Objective: MiR-655-3p has been reported to play important roles in tumor initiation, development, and metastasis in several cancers. This study aimed to assess the potential role of miR-655-3p in the pathogenesis of hepatocellular carcinoma (HCC).
Patients and methods: The expression levels of miR-655-3p in HCC tissues were detected by qPCR. The relationship between clinicopathologic characteristics and miR-655-3p was analyzed by chi-square test. Kaplan-Meier curves and multivariate Cox proportional models were used to study the impact on clinical outcome.
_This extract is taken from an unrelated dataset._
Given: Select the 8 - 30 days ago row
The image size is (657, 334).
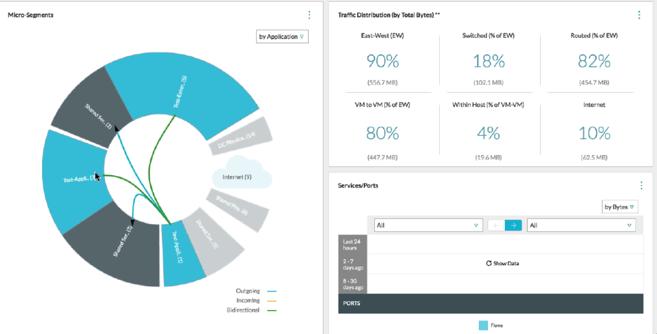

Results: miR-655-3p was significantly down- regulated in HCC tissues compared to normal adjacent liver tissues (p < 0.01). Low miR-655-3p expression was observed to be closely correlated with positive microvascular invasion, advanced tumor stage and lymph node metastasis (p < 0.05, respectively). The results of Kaplan-Meier analysis showed that patients with high miR-655-3p expression lived shorter than those with low miR-655-3p expression (Log-rank test, p = 0.0002). Multivariate analysis revealed that miR-655-3p was an independent risk factor for HCC (HR=1.533, 95% CI: 0.988-3.891; p = 0.002).
Conclusions: Our data showed that low expression of miR-655-3p was associated with significant characteristics of patients with HCC, and it could function as a potential unfavorable prognostic biomarker.